Activity
Answer these from the necropolis text below:
(a) Whose gravestone was the only one damaged during the siege of Leningrad?
(b) In what month and year did the necropolis-museum open?
(c) Who had the last burial so far in the cemetery?

Document text Start Marker

During the Second World War and the siege of Leningrad, the museum worked to provide protection and shelter for monuments. Only a single gravestone was damaged, that of the actress Varvara Asenkova. The monument, designed by Ivan Sosnytsky, consisted of a granite canopy over a pedestal with a verse epitaph and bronze bust of the actress by Ivan Vitali and had been transferred along with the actress's remains from the Smolensky Cemetery in 1936. It was destroyed by a direct hit from a bomb in 1943. In 1955 the museum installed a marble replica of the bust made by D.A. Sprishinym. Other monuments were stored in the Lavra's Annunciation Church.

Restoration work began immediately after the end of the war, with the necropolis-museum opening in August 1947. The programme of moving and installing monuments resumed after the war and continued until the mid-1950s. There were also several burials of prominent Soviet citizens, as the cemetery gained the status of an urban pantheon. Those buried here included the scientist Sergey Lebedev in 1934, artist Mikhail Avilov in 1954, and actor Nikolay Cherkasov in 1966. In 1972 the remains of the composer Alexander Glazunov were transferred from Paris. In 1968 Fyodor Dostoevsky's wife Anna Dostoevskaya was reburied next to her husband, while theatre director Georgy Tovstonogov was interred in the cemetery in 1989. So far Tovstonogov's has been the last burial to take place in the cemetery.

Document text End Marker
Data excerpts Start Marker

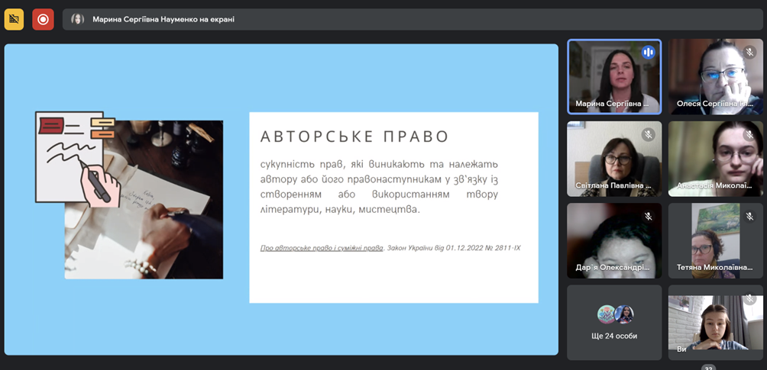The height and width of the screenshot is (370, 767).
Task: Click the yellow company-managed meeting icon
Action: [14, 19]
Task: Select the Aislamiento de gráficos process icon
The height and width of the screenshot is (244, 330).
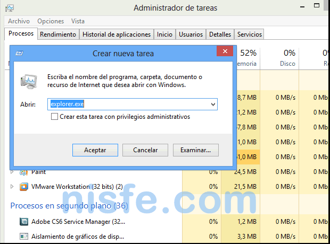Action: coord(24,236)
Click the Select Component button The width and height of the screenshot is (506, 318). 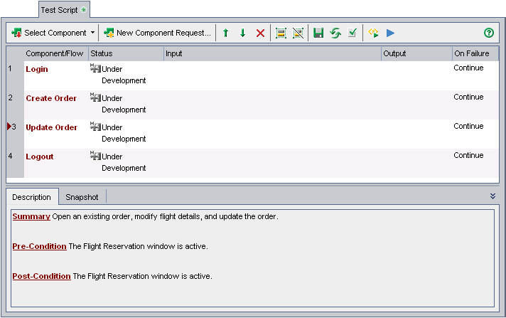(48, 33)
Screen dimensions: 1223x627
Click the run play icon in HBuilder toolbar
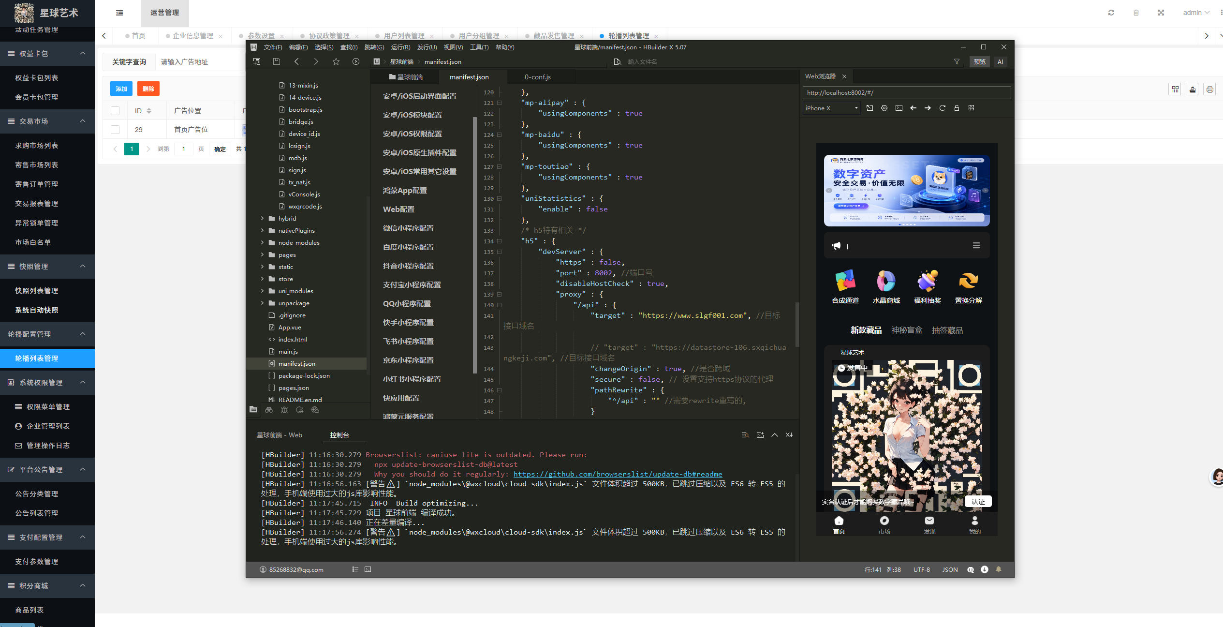pyautogui.click(x=356, y=61)
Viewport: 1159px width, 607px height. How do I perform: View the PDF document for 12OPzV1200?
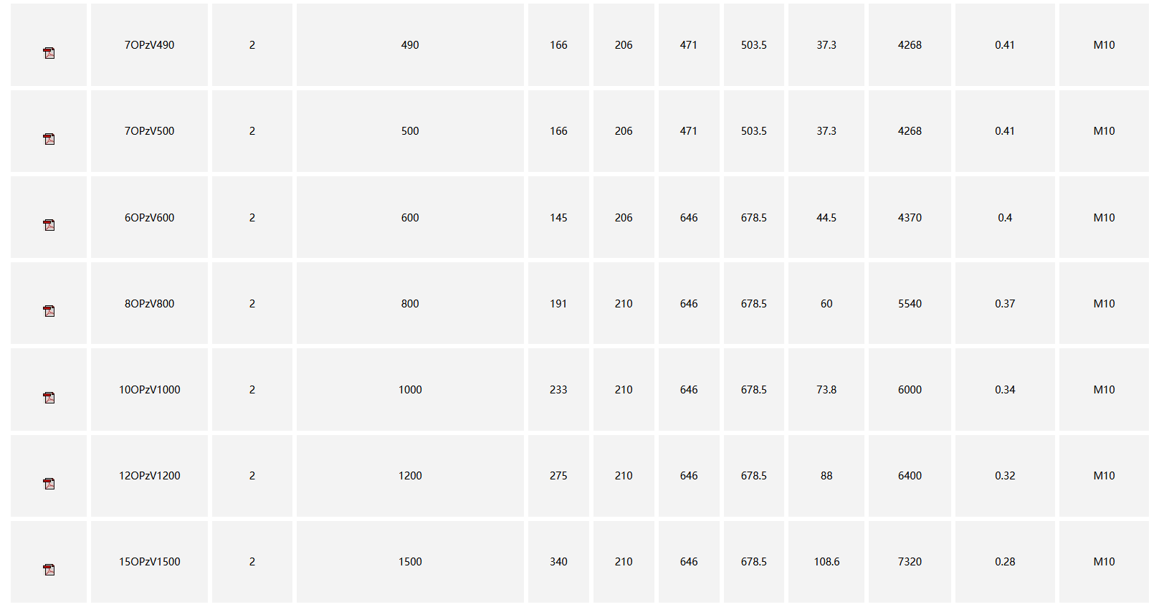click(x=49, y=484)
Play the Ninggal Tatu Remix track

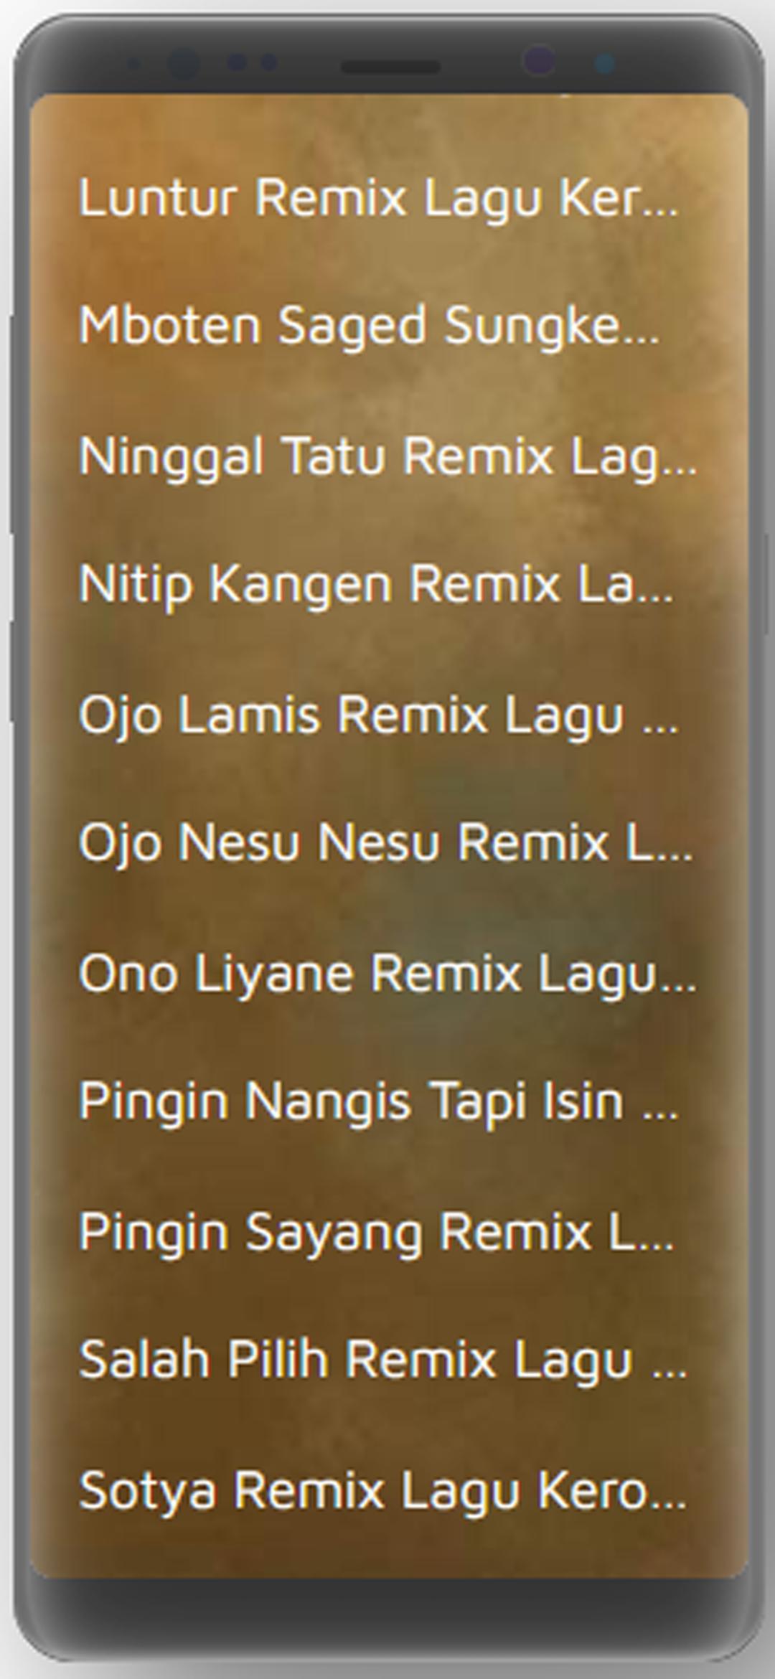[x=388, y=456]
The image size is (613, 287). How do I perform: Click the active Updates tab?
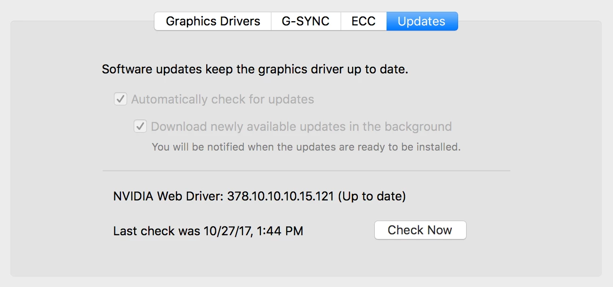[x=421, y=22]
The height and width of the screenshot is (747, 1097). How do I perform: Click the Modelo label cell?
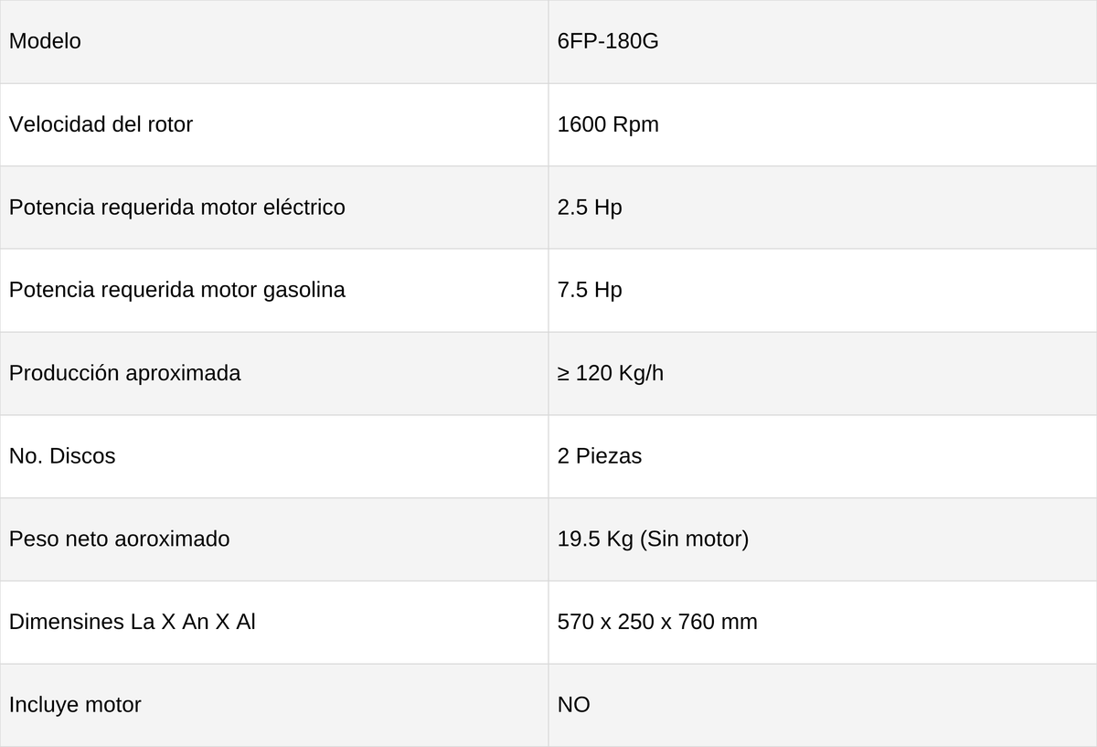pos(274,42)
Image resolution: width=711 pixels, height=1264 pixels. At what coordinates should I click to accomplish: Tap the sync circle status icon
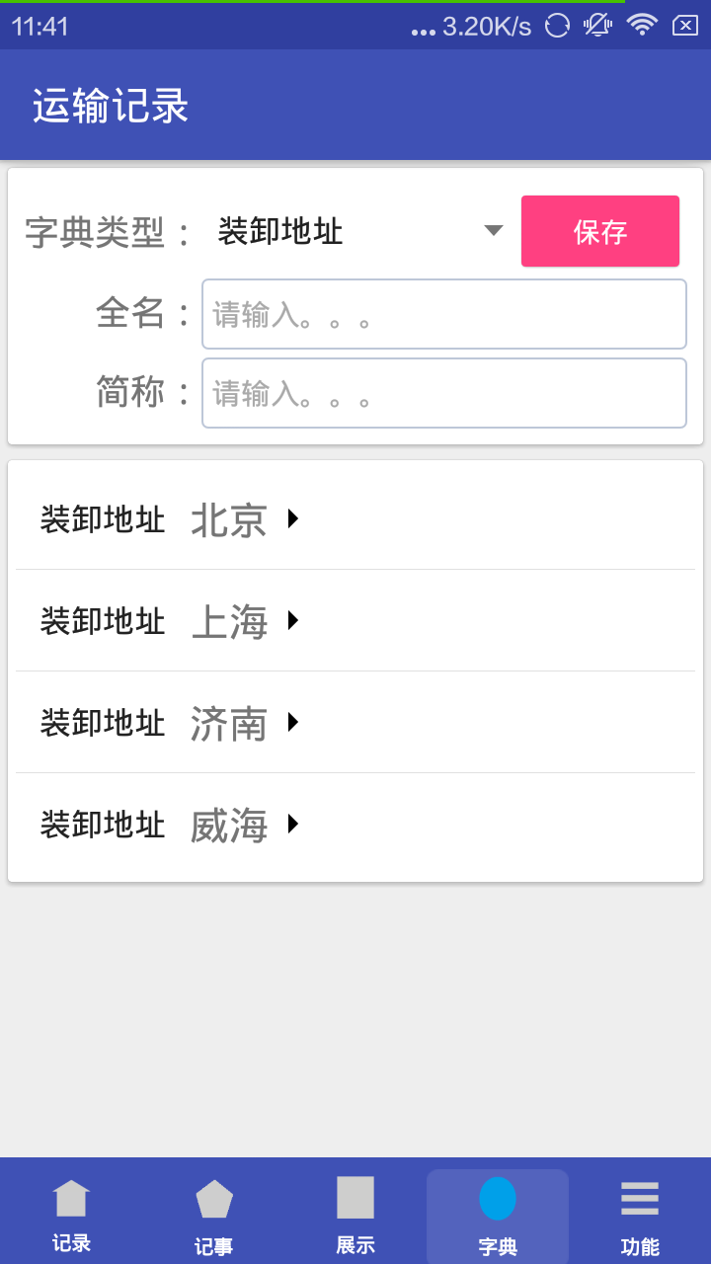pos(557,26)
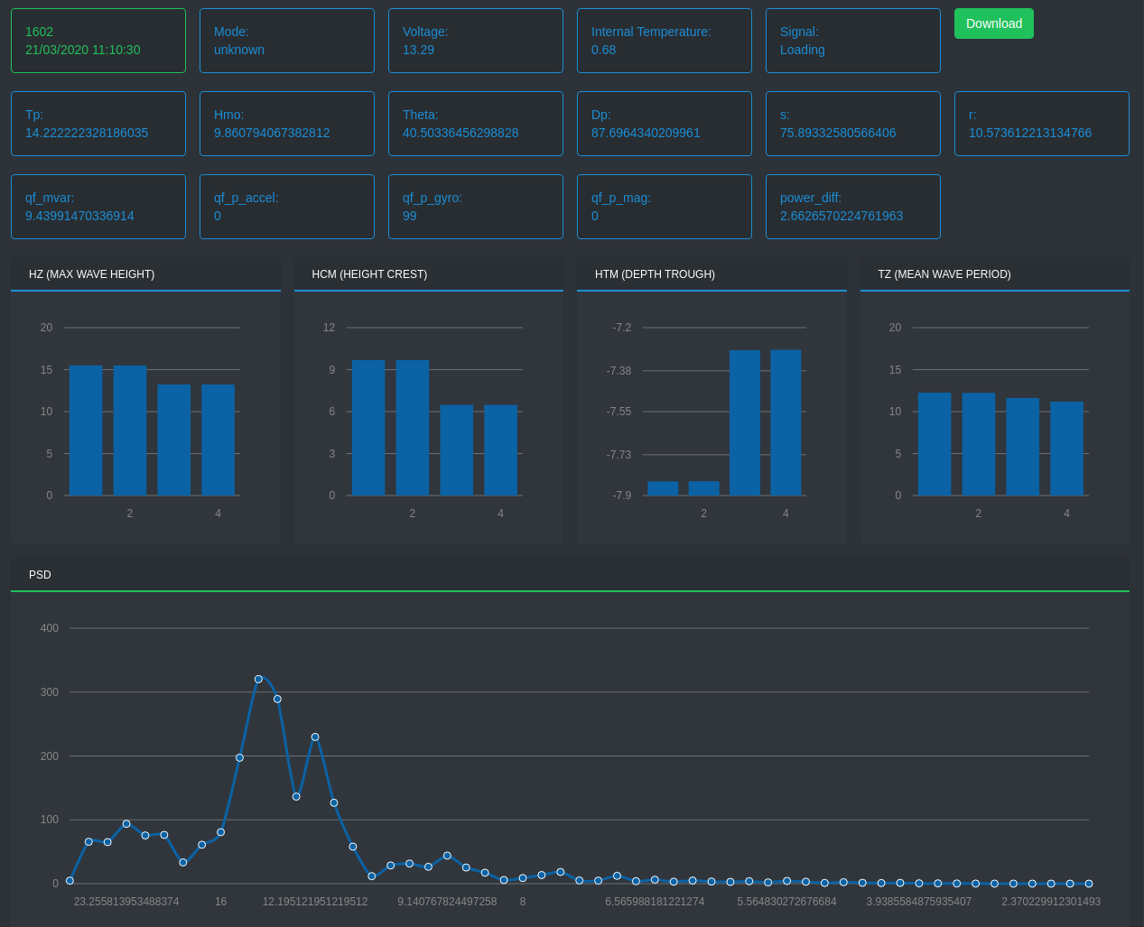Click the Theta value card

click(476, 124)
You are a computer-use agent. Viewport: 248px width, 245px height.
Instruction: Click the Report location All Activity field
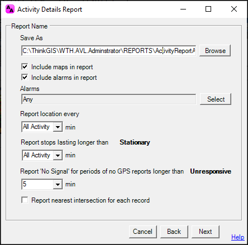pos(37,127)
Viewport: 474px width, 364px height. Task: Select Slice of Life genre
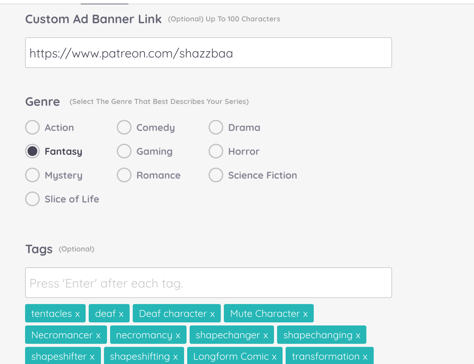tap(32, 199)
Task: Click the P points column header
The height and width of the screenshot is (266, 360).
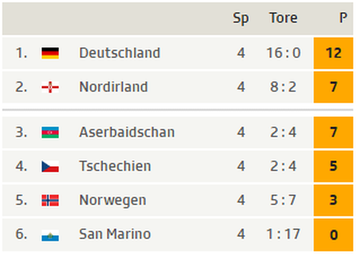Action: point(343,18)
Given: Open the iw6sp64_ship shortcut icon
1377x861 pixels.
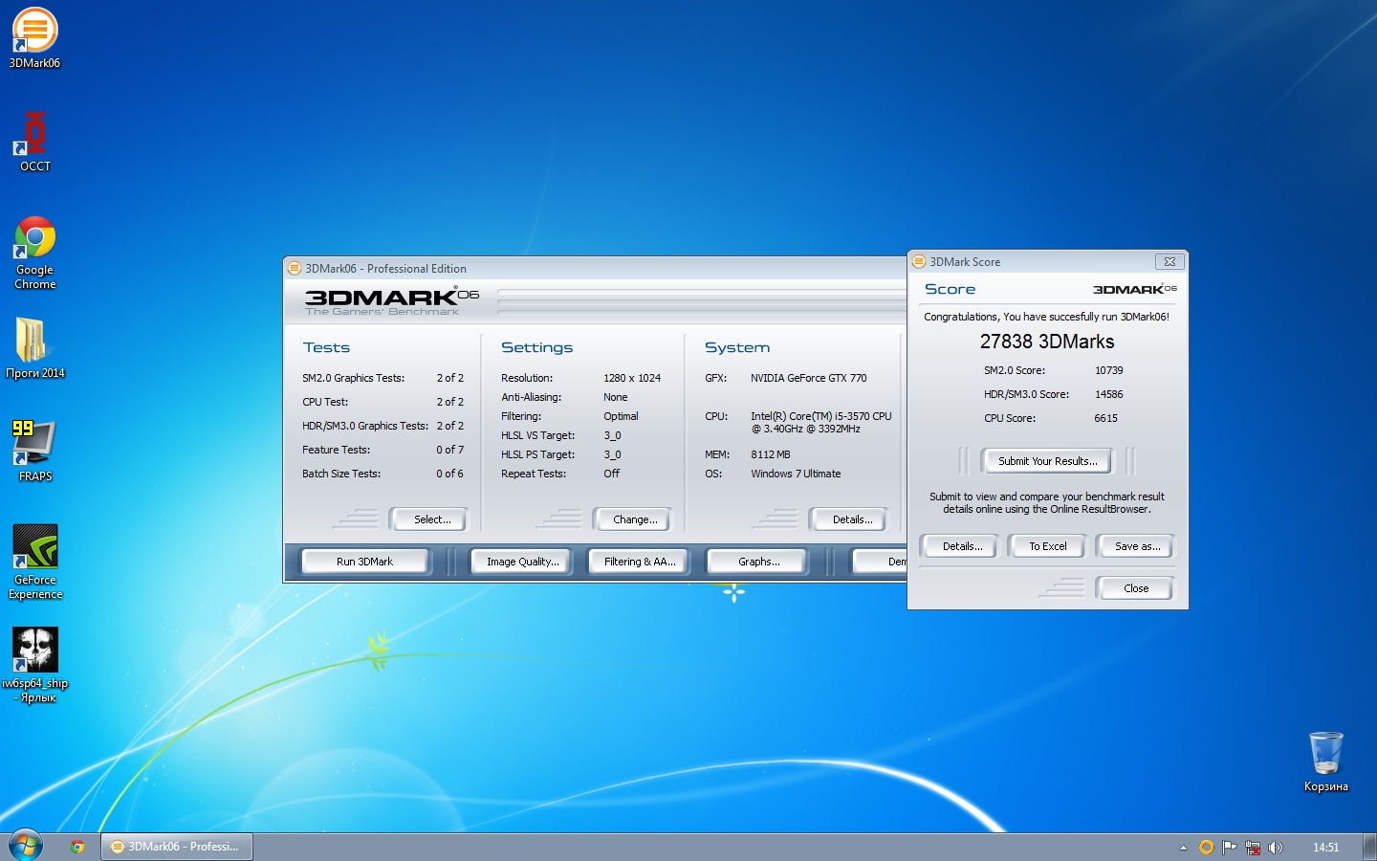Looking at the screenshot, I should coord(34,651).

Data excerpts End Marker

Solution to this exercise
(a) The actress Varvara Asenkova's.
(b) August 1947.
(c) Theatre director Georgy Tovstonogov, in 1989.